===== Listed records =====

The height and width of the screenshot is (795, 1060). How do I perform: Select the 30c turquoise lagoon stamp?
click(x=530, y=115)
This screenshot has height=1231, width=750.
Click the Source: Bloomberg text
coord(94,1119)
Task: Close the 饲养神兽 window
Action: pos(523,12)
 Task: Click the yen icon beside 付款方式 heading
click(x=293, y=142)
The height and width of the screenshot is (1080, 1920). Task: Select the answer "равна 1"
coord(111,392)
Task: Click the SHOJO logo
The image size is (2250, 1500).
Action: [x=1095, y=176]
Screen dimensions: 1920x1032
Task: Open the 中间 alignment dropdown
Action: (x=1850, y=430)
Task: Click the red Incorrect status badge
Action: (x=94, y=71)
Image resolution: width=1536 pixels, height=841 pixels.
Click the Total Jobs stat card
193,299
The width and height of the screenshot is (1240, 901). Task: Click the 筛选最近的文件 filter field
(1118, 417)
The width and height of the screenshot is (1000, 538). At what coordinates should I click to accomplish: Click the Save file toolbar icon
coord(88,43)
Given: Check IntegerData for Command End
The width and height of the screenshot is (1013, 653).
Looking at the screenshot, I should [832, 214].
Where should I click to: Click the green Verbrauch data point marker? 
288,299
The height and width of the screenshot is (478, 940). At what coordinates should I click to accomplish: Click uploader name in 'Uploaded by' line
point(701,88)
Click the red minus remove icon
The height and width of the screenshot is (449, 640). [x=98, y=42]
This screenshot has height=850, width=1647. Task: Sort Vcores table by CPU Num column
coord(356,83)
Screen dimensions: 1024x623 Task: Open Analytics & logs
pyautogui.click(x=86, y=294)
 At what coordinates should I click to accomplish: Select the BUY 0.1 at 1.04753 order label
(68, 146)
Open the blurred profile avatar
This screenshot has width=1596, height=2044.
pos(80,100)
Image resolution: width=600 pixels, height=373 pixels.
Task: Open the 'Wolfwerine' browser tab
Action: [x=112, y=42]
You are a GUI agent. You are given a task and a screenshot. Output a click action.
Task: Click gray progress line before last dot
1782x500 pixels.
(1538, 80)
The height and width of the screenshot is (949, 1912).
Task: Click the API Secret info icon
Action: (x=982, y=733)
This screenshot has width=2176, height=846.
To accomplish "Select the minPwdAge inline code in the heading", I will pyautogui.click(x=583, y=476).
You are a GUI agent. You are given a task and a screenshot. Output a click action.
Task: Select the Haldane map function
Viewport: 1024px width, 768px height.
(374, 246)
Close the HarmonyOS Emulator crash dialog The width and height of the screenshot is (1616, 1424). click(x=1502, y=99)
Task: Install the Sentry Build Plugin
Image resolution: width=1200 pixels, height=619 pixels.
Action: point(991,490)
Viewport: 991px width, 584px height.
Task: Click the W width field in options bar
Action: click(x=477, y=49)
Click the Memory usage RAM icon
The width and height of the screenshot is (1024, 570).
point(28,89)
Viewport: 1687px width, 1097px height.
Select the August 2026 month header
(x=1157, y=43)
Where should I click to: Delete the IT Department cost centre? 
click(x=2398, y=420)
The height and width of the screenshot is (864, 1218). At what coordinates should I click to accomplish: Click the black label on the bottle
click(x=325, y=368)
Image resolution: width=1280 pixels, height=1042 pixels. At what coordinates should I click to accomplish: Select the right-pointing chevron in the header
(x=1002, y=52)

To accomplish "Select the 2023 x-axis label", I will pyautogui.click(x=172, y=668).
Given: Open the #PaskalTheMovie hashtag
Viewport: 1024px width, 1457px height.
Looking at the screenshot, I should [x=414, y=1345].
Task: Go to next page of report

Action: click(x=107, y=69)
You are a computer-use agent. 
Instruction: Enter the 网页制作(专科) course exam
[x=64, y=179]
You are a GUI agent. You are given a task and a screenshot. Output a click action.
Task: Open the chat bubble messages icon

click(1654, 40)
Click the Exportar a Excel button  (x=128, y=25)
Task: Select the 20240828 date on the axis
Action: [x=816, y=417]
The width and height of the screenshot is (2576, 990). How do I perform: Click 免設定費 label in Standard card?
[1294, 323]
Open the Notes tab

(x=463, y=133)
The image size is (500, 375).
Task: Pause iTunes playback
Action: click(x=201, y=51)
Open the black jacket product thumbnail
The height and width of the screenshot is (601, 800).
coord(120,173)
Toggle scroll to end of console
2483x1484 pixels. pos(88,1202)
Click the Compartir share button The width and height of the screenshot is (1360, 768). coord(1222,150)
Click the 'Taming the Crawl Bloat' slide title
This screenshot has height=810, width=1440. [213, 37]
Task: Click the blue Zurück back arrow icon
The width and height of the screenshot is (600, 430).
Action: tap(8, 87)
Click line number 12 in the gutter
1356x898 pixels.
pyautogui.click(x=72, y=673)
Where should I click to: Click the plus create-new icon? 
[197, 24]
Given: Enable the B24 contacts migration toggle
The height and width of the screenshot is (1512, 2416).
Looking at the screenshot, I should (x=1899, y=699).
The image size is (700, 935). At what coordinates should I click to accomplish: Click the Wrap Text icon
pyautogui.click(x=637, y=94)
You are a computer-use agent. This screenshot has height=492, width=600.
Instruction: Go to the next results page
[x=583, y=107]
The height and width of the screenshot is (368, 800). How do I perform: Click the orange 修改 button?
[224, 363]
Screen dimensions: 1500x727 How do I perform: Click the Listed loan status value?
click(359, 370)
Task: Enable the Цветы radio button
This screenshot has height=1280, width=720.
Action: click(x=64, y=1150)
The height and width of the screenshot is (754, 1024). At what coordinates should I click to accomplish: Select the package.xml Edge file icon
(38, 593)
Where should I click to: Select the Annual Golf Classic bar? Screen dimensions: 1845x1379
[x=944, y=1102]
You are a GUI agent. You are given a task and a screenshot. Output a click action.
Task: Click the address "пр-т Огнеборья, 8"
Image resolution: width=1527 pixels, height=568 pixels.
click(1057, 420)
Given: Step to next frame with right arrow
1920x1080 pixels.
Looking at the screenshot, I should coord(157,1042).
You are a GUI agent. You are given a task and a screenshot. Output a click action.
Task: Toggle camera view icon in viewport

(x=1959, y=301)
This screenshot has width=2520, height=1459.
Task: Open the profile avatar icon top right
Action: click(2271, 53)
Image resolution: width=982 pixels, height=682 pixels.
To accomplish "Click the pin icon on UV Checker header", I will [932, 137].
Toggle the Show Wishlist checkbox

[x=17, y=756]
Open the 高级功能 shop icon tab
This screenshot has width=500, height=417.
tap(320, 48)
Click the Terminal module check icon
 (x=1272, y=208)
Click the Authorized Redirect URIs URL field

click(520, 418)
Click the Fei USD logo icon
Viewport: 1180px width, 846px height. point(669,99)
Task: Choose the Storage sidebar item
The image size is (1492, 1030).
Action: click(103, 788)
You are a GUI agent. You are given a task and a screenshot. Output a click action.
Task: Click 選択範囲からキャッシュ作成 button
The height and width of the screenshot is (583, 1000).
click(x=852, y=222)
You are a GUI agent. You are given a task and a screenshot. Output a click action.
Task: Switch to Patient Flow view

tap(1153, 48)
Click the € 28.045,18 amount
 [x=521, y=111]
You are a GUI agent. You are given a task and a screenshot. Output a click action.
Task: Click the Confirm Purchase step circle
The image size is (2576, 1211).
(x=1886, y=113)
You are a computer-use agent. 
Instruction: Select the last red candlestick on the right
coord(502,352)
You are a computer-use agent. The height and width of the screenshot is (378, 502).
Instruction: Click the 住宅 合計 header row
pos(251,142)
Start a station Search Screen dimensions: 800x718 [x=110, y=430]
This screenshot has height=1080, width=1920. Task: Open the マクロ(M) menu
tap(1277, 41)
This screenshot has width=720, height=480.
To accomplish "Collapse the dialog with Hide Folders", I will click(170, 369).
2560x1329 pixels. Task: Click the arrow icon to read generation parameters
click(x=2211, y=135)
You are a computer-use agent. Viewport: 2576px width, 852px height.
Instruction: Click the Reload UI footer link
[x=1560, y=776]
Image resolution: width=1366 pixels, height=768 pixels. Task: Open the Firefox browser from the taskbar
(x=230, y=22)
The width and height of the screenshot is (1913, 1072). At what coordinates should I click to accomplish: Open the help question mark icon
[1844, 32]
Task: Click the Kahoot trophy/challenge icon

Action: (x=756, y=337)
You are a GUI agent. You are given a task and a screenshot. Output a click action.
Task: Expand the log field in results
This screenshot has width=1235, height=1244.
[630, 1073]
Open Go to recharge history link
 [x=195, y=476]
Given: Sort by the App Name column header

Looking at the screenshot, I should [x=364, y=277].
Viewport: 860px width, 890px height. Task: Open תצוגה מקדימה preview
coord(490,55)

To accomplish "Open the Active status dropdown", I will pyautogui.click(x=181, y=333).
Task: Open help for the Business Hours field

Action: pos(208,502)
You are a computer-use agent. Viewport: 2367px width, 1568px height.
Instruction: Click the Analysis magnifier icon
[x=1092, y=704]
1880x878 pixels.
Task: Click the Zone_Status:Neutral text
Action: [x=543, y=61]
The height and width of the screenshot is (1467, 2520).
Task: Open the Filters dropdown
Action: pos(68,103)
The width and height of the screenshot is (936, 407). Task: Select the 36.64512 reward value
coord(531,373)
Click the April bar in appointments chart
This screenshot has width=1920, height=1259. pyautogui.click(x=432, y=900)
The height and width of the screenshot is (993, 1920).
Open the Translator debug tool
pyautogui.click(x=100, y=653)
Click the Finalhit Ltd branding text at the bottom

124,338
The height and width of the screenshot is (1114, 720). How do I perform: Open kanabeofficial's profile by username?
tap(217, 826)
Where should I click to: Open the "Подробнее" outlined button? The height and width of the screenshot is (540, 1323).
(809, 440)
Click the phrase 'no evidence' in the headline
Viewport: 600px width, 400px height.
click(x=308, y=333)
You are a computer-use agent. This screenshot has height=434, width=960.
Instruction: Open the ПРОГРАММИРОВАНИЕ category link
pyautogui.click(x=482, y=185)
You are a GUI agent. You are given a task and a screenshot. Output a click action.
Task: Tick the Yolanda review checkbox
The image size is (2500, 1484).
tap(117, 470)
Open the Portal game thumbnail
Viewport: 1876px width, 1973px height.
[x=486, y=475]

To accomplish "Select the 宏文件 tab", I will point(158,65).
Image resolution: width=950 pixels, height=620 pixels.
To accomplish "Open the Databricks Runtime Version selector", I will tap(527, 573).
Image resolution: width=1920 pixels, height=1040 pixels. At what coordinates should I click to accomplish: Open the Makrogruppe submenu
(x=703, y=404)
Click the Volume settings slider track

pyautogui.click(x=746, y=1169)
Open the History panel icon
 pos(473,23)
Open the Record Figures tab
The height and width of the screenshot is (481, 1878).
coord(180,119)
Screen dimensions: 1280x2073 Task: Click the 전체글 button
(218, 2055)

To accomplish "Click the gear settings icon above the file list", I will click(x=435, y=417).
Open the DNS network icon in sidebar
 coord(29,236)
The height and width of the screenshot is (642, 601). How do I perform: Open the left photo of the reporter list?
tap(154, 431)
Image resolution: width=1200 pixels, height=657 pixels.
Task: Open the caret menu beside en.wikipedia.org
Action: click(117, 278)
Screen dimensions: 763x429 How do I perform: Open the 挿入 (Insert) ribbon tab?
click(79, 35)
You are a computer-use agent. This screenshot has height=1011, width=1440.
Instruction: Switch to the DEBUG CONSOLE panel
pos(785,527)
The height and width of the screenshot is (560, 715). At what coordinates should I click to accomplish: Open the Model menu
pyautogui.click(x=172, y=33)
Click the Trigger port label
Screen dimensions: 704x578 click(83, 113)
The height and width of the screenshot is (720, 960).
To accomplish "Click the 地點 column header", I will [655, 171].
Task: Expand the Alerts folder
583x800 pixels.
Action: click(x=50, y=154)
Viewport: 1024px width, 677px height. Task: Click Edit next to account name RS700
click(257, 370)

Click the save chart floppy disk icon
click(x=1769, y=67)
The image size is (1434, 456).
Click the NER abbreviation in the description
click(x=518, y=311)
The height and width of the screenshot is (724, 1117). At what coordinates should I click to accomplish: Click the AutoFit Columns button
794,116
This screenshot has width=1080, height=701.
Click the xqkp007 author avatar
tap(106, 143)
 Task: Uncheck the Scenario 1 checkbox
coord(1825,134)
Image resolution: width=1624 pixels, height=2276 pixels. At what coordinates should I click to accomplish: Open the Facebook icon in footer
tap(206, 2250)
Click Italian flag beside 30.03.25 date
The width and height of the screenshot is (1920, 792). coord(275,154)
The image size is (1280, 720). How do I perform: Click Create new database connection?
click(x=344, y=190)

=====

■ **Written task**
In how many lines of the material above does the word "label" appear? Give only the number.

■ **Response to the exercise**
5